Multimodal RAG retrieves answers grounded in figures, tables, and page layout - not just paragraphs. This guide compares caption-and-index, unified vision embeddings (Cohere Embed 4, voyage-multimodal-3), and page-as-image retrieval (ColPali, ColQwen2) with reference architectures on OpenSearch.
Text-only RAG silently discards a large fraction of the signal in real enterprise documents. The charts, tables, diagrams, and layout cues that often carry the actual answer never make it into the index. Multimodal RAG closes that gap by treating images, page renderings, and structured visuals as first-class retrieval objects alongside text.
This guide is for engineers building RAG over document-heavy corpora - financial filings with revenue charts, technical manuals with schematics, medical reports with embedded scans, product catalogs with photos. It covers the three architectures that actually work in 2026, the embedding and parsing models that matter, and a reference design on OpenSearch with honest cost and recall trade-offs.
Why Text-Only RAG Fails on Real Enterprise Documents
A 10-K filing answers the question "what drove the margin decline in Q3?" with a waterfall chart on page 34, not with any sentence in the document. A wiring diagram answers "which valve connects to the pressure relief line?" - no paragraph in the manual contains that information. When OCR linearizes a 2D layout into 1D text, table columns merge into nonsense, footnotes detach from their referents, and figure captions get retrieved without the figure they describe.

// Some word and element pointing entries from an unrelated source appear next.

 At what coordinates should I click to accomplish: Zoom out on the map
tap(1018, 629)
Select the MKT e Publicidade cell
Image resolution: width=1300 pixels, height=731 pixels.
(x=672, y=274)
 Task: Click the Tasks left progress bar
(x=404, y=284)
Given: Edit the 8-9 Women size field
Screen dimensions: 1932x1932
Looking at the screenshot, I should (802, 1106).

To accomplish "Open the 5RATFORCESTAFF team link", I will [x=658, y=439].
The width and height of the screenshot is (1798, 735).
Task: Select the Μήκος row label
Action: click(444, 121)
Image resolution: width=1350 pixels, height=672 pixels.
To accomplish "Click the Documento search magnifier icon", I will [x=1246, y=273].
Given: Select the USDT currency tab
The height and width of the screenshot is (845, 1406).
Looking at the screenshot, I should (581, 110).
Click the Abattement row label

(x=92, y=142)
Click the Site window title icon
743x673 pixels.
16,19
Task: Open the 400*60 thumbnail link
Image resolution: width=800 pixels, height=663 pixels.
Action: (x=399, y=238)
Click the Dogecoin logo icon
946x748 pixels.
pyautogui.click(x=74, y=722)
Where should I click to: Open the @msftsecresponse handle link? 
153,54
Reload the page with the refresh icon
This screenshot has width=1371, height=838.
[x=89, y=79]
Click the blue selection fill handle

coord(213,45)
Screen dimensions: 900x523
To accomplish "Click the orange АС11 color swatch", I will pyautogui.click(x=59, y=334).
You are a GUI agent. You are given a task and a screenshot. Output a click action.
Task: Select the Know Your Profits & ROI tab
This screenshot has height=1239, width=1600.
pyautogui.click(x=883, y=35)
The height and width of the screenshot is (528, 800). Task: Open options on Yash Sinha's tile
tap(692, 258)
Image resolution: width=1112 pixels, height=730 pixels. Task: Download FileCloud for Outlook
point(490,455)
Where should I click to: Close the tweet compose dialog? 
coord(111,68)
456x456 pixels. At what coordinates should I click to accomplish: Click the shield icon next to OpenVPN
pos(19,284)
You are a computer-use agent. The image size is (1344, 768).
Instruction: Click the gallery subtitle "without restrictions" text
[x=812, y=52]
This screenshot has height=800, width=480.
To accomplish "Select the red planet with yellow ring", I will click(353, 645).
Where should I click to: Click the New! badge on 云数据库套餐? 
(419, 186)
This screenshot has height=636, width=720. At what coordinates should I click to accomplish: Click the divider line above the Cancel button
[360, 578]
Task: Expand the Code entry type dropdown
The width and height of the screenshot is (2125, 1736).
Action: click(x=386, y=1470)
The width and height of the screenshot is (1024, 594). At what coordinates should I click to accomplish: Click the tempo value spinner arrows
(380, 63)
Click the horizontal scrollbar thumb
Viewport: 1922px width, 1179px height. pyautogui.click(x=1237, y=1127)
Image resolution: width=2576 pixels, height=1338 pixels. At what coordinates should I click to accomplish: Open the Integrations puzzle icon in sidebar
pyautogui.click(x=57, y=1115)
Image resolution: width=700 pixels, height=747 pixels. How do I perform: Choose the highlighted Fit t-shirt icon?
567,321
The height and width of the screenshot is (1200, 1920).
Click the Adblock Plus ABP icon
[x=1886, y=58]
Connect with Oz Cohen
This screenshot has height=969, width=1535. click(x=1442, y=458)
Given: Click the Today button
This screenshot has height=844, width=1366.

The symptoms in production are predictable. The LLM fabricates numbers when the retrieved chunk only paraphrased a table. Tables with merged cells produce garbled markdown that the model invents structure for. Diagram-dependent questions return "I don't have enough information" even though the page was indexed - because the page's information lived in pixels.
In figure-heavy enterprise corpora, a meaningful share of answers depend on visual content the text pipeline drops on the floor. The exact percentage varies by domain: low for press releases, high for engineering documentation and financial filings. Either way, the pattern is the same - text-only retrieval has an upper bound that no amount of chunking tuning can lift.
What Multimodal Means in a RAG Pipeline
Multimodality enters at four possible points: ingestion, embedding, retrieval, and generation. Decisions at each layer compound, and the architecture you pick is mostly a decision about which layers do which job.
There are three modalities worth distinguishing in practice:
- Pure text - paragraphs, headings, lists. Standard chunking applies.
- Raster images - photos, scanned pages, diagrams. No native text representation.
- Structured visuals - tables, charts, schematics. Mixed: extractable to text in good cases, lossy in others.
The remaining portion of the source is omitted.